Collected data:

——

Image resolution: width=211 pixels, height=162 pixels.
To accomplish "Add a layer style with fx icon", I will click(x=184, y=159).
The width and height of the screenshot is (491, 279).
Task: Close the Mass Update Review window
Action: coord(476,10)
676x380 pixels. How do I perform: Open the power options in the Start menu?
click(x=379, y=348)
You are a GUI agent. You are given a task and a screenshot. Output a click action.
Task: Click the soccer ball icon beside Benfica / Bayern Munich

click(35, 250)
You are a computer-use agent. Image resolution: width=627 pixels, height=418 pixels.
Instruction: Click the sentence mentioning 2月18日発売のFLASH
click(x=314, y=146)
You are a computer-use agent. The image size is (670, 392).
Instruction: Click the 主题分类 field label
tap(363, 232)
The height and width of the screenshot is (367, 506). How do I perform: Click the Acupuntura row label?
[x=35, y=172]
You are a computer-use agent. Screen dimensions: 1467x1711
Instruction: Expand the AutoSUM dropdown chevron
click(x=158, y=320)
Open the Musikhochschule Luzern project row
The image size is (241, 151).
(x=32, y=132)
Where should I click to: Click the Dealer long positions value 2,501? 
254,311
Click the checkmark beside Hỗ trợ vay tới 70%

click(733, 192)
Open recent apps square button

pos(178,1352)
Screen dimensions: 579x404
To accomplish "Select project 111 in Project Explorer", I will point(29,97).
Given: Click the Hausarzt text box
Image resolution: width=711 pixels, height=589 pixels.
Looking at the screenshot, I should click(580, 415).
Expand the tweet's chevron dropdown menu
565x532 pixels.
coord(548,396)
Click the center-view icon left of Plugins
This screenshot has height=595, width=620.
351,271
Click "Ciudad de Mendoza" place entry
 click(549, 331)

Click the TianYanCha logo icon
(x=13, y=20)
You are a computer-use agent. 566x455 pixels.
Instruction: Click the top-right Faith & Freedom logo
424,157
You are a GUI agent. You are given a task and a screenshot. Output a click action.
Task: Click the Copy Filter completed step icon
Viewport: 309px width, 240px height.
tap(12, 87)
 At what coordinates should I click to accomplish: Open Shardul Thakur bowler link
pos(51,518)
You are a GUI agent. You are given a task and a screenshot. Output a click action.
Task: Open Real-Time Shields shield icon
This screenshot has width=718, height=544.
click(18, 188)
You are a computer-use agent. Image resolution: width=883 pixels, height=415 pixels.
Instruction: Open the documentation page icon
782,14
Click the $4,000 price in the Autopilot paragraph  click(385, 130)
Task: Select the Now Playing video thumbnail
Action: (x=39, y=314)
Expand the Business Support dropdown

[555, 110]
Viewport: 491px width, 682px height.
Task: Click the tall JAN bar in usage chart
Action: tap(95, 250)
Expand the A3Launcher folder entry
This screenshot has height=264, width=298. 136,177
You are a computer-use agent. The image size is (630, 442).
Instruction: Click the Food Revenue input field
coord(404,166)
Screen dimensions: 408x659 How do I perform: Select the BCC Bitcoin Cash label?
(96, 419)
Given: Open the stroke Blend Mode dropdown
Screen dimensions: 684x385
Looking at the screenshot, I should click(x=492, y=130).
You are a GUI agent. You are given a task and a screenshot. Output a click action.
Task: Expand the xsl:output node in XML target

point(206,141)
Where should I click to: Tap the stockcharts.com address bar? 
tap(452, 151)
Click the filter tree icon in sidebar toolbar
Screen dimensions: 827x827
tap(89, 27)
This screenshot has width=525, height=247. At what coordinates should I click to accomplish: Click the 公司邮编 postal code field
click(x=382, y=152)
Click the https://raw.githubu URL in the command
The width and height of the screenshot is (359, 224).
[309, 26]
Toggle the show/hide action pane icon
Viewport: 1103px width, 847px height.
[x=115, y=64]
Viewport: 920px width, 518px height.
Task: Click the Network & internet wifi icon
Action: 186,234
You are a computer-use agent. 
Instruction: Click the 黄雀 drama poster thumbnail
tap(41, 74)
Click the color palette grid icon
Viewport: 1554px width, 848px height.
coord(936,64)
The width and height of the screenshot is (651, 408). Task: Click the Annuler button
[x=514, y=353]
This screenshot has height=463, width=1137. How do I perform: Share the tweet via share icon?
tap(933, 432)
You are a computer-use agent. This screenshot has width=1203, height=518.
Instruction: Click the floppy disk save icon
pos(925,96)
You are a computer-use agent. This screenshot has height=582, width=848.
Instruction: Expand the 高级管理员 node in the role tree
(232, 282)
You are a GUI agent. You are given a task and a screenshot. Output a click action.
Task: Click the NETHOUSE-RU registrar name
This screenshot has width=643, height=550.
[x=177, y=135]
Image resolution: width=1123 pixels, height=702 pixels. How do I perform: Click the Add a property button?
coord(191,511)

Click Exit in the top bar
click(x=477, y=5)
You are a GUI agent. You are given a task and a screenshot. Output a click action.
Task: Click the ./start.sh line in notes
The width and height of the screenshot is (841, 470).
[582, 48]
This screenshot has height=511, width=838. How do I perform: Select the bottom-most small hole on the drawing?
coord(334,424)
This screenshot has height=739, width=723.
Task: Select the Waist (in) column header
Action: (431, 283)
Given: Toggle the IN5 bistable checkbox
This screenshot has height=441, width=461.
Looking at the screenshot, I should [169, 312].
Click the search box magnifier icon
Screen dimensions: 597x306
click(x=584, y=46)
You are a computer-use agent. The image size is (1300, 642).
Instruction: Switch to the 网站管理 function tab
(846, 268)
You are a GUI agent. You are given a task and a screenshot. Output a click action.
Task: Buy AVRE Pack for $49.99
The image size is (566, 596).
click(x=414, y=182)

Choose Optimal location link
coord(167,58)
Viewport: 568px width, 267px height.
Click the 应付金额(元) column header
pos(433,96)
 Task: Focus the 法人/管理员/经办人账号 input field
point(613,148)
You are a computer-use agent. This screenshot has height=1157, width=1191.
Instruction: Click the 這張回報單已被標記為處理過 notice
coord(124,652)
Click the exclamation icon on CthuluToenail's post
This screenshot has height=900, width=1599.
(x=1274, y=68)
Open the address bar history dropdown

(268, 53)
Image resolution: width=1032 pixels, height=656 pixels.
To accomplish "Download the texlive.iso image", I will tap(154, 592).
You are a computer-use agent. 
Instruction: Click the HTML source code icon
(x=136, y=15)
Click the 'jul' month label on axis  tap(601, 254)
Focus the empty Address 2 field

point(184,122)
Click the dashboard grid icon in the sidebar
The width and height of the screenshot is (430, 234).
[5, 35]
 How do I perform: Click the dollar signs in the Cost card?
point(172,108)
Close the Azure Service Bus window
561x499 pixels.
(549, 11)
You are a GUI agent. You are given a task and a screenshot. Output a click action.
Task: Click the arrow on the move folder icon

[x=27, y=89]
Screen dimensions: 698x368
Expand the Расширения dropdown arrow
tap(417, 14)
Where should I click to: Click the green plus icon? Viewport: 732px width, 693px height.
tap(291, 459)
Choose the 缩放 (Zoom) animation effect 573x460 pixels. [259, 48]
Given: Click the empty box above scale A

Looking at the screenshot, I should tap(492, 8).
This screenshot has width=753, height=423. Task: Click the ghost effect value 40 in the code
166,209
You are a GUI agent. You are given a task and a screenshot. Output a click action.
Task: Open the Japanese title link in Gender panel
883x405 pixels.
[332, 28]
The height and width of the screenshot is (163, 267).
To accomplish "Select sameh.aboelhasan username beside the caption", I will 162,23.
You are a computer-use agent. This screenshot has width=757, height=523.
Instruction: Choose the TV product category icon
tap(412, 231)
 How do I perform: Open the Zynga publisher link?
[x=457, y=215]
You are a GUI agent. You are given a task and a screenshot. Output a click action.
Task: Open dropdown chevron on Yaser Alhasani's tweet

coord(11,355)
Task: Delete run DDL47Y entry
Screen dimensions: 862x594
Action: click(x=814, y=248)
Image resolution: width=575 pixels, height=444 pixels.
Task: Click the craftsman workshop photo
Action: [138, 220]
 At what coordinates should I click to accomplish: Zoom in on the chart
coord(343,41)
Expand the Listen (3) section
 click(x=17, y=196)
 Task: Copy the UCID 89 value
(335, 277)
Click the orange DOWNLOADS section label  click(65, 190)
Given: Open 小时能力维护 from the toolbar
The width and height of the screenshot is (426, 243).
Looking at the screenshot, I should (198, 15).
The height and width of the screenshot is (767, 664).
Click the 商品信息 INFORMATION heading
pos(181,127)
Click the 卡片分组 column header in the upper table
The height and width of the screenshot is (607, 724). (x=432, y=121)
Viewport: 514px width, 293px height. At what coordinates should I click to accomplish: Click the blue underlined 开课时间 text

——

> TASK PROMPT
If a line above contains the word "Toggle", list it.

> WRITTEN SOLUTION
Toggle the show/hide action pane icon
Given: Toggle the IN5 bistable checkbox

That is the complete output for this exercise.